__READING PASSAGE__:
▼▼▼
We are now in what some have termed “decade zero,” the last decade left to get a handle on climate change. Stopping it is off the table. The best we can hope for now is to keep the planet’s temperature from climbing past a point-of-no-return two degrees Celsius over what it was in pre-industrial times. We’ve already raised it one degree. And because CO2 is long-lived, we’ve already pumped enough of it into the atmosphere to guarantee a 1.5 degree increase.
That’s bad news for citizens of some island nations. I was in Paris for the UN COP 21 climate talks in December. Delegations from island nations implored world leaders assembled there to agree to a 1.5 degree target. Otherwise, they will become refugees of entire nations submerged in rising ocean waters. Although some progress was made, the talks failed to produce commitments to the kind of aggressive actions required to spare those nations.
▲▲▲
__STATED EXERCISE__: List, in order of appearance, every temperature figure stated in degrees in the climate change passage. The lines after this point come from a separate source.

__DATA EXCERPTS__:
▼▼▼
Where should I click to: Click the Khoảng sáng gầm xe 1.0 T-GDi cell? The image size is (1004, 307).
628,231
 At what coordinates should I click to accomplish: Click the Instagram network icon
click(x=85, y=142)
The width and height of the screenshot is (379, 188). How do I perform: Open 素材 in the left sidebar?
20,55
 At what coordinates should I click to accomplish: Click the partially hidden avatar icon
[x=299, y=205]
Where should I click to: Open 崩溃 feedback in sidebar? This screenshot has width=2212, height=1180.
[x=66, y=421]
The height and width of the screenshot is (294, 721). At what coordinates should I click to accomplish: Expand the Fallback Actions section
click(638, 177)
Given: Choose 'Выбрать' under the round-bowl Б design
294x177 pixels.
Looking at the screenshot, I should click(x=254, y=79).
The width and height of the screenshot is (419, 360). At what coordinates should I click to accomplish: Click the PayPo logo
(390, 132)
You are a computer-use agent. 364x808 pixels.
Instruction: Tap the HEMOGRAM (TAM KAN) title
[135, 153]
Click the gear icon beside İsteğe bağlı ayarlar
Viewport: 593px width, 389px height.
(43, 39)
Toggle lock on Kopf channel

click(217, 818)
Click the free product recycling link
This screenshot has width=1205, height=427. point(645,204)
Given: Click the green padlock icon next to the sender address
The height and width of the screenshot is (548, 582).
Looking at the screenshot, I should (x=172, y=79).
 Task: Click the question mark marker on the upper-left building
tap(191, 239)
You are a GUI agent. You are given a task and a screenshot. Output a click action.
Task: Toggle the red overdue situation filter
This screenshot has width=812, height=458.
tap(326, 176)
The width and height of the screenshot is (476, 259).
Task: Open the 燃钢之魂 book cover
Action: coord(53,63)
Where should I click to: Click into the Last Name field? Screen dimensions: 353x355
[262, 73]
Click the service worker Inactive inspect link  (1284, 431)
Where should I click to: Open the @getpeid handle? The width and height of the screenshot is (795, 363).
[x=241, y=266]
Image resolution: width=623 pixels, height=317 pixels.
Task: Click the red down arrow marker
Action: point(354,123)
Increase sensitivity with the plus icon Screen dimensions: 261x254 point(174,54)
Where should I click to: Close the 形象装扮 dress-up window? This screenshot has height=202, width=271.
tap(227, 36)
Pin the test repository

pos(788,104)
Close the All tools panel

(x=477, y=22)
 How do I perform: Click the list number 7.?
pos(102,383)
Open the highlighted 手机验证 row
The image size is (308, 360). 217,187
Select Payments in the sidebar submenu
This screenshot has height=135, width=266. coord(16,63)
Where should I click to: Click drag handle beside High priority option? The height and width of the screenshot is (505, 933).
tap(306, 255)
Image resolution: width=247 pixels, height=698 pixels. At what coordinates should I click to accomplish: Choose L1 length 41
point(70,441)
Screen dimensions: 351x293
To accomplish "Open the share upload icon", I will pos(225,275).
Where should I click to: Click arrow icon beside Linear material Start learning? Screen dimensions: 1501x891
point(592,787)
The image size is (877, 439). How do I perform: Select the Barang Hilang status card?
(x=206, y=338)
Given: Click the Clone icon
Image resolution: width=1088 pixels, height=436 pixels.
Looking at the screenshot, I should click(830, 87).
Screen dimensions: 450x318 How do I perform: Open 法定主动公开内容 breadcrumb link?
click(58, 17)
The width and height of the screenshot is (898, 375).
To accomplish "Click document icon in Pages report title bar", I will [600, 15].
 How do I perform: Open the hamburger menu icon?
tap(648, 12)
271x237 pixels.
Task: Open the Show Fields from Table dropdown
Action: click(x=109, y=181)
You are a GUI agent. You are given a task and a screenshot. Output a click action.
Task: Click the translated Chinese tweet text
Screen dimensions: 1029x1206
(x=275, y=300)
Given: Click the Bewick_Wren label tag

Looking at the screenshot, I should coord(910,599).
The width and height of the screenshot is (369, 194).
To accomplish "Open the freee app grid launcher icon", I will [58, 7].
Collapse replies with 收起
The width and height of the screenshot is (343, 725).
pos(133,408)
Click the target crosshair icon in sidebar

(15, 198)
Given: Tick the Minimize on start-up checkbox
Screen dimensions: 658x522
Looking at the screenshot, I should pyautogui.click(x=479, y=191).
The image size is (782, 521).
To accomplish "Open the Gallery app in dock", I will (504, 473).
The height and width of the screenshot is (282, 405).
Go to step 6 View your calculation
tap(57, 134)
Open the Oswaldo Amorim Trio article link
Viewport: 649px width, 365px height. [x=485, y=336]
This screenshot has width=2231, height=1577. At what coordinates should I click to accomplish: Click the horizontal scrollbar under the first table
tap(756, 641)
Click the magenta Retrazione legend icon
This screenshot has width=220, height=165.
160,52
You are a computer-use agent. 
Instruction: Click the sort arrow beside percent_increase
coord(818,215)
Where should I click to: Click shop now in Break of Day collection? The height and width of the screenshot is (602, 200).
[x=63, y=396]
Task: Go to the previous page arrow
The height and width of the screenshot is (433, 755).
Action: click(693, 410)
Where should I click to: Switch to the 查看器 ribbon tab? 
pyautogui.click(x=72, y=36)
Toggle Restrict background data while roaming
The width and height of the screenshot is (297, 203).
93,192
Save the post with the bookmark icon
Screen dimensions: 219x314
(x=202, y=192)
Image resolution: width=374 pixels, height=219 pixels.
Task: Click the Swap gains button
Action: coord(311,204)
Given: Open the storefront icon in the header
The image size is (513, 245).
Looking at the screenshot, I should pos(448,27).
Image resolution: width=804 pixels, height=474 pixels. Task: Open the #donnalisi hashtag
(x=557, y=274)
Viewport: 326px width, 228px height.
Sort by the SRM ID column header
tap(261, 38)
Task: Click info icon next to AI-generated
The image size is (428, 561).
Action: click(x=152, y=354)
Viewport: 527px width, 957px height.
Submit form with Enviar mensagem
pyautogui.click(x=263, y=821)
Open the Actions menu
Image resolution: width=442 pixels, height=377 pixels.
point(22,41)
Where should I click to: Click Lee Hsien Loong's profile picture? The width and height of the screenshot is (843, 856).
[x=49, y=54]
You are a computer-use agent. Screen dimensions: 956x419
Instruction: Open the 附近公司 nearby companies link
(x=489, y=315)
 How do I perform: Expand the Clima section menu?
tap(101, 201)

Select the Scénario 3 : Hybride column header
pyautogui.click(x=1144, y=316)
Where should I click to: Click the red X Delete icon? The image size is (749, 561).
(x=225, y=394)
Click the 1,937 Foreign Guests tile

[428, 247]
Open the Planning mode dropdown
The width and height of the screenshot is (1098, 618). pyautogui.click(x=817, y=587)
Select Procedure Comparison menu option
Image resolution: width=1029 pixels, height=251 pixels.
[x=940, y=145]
▲▲▲
__THE COMPLETED TASK__:
- two degrees Celsius
- one degree
- 1.5 degree (increase)
- 1.5 degree (target)